= Slavko Kulić =

Croatian scientist and economist

Slavko Kulić (born 21 August 1941) is a Croatian scientist and economist concerned with the sociology of international relations.

Kulić was born in Razvođe, Promina. He graduated from the Faculty of Business and Economics at the University of Zagreb, and made postgraduate studies in philosophy, politics, economics, law and sociology in Zagreb, Belgrade and Ljubljana. He made study visits to the U.S., the former U.S.S.R., China and Europe on the sociology of international relations, especially irenology (peace studies) and polemology (war studies) in the context of international relations.

He was made senior research fellow at the Institute of Economics in Zagreb, Croatia in 1970, and later became head respectively of the Institute's Department for International Relations, Department for Strategic Research, and Department of Supradisciplinary Research for existence and development of life on the planet Earth.

He has been President of the Scientific Society of the Economists of Croatia since 2004.

Kulić advocates what he calls a "globalisation of humanism and morals, as opposed to a globalisation of violence and profit in the world" about which he has written and spoken in Croatia.

He has participated in more than 150 international scientific conferences and symposia on the sociology of international relations, including political, economical, legal, social and military discussions.
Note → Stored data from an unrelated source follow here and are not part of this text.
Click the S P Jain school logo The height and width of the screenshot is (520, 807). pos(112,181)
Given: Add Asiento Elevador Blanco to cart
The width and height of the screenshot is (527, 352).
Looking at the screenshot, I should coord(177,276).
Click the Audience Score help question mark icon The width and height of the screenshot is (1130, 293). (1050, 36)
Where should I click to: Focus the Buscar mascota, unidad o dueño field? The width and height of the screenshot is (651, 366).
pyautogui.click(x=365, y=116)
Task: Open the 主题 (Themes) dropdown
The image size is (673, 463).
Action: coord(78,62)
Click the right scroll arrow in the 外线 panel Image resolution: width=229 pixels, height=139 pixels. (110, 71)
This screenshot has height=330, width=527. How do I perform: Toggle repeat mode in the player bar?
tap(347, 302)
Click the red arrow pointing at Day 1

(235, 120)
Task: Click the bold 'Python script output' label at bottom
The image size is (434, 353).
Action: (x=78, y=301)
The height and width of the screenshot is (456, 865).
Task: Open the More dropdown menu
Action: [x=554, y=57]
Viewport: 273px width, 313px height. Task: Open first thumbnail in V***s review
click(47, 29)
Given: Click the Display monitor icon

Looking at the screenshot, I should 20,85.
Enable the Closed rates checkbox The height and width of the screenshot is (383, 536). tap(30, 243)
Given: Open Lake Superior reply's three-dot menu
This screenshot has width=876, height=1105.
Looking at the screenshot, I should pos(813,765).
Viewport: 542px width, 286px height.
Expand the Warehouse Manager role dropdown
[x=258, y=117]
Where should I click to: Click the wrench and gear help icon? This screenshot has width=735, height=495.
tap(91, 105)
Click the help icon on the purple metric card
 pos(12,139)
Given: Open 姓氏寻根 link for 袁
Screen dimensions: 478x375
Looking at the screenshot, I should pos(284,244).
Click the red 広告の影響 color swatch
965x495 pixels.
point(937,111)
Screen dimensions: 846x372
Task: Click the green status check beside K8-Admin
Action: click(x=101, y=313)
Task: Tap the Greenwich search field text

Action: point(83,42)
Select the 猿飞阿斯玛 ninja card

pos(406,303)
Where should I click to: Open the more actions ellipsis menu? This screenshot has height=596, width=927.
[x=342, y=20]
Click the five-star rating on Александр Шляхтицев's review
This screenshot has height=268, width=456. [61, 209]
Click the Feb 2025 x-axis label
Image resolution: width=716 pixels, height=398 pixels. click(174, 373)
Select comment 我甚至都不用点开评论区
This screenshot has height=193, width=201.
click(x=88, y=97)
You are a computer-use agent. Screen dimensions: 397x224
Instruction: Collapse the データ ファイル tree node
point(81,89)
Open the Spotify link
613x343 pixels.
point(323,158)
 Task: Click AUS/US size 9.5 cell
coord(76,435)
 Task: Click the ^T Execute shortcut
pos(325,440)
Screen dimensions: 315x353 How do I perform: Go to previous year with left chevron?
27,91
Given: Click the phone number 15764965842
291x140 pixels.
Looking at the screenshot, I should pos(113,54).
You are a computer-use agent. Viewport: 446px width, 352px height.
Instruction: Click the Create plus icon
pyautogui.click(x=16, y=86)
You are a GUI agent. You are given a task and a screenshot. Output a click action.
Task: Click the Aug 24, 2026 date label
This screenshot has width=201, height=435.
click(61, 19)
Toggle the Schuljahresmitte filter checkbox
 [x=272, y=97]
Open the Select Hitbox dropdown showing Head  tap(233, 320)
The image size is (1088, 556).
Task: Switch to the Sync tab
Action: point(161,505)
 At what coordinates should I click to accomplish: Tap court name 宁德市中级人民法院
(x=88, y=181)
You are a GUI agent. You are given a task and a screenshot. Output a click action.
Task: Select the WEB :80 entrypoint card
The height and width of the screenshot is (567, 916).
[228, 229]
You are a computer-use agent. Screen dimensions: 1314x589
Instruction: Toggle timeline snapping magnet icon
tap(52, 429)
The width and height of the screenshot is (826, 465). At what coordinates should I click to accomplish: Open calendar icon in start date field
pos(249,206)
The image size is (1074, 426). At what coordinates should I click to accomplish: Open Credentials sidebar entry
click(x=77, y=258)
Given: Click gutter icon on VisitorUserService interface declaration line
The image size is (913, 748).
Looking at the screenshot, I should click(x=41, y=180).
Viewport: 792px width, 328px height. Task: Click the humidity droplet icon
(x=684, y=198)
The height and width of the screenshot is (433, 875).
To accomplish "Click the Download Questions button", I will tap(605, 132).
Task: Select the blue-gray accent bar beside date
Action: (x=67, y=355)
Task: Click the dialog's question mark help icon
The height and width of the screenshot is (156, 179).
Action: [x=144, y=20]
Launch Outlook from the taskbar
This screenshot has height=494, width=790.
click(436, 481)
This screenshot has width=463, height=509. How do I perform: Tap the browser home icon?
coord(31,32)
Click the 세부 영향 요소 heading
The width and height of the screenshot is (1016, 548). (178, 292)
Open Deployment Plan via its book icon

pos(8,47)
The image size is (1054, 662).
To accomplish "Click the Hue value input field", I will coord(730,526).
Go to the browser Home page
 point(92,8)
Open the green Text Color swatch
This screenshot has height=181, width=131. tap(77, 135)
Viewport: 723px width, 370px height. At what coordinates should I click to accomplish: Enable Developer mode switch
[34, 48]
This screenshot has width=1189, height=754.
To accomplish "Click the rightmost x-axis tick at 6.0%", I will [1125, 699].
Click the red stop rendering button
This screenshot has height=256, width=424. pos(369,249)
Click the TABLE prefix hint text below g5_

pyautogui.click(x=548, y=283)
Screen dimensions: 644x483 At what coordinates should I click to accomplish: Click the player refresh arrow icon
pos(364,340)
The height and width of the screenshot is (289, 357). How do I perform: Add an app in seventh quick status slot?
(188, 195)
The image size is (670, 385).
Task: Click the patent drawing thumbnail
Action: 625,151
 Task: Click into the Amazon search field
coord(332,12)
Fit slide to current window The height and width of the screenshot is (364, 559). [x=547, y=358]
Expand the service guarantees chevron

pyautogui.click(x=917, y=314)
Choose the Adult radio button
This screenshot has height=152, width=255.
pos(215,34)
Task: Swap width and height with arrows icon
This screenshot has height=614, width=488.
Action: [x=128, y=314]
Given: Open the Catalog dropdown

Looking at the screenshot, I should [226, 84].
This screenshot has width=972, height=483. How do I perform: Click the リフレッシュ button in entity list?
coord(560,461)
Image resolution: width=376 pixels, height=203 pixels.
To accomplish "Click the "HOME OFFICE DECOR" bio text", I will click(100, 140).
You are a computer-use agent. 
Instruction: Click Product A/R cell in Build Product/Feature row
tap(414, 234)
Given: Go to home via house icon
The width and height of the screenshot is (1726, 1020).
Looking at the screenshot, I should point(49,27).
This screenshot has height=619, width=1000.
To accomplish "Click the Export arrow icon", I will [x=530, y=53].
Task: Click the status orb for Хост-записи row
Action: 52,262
==Selected scientific works and books==
- Globalizacija, kvartalni kapitalizam i njegove refleksije na hrvatsko društvo - problem transparentnosti kapital odnosa u hrvatskom gospodarstvu i društvu - Globalisation, quartal capitalism and its reflection to croatian society, Zagreb, 2006.
- Neoliberalizam kao socijaldarvinizam - Neoliberalism as socialdarwinism, Prometej, Zagreb, 2004.
- Kvartalni kapitalizam i njegovi dometi na tlu Hrvatske: Globalizacija u Hrvatskoj i Hrvatska u globalizaciji - Quartal capitalism and its achievements in Croatia: Globalisation in Croatia and Croatia in Globalisation, Knjižnica “Kritika”, Zagreb, 2003.
- Globalizacija i trajektorij RH u svijetu interesa i država – društveni obzor hrvatskoga gospodarstva, Zagreb, 2002.
- Lažna zora globalizacije, Ekonomski institut Zagreb, 2000.
- Što je to samosvijest suvremenog svijeta? Tolerancija nasilja i zlouporaba moći u vrijeme mira - What is consciousness of the modern world? Tolerance of violence and abuse of power in times of peace, Collected lectures, Ekonomski institut Zagreb (EIZ), Zagreb, 1999.
- Dijalog o nacizmu i globalizaciji, Zagreb – Salzburg – Paris, izdanje “Adamić”, Rijeka, 1998.
- Nužnost rekonstitucije hrvatskog društva i države, Ekonomski institut Zagreb (EIZ), Zagreb, 1998.
- Strategija nasilja kao strategija razvoja - Strategy of violence as development strategy, “Naprijed”, Zagreb, 1996.
- Kritičko teorijski osvrt na ekonomsku i političku strukturu nove Europe, IDP, Revijalno izdanje, Zagreb, 1992.
- Znanstveno tehnološka revolucija za koga? - Scientific and technological revolution: for whom?, Jugoart, Zagreb – Beograd, 1990.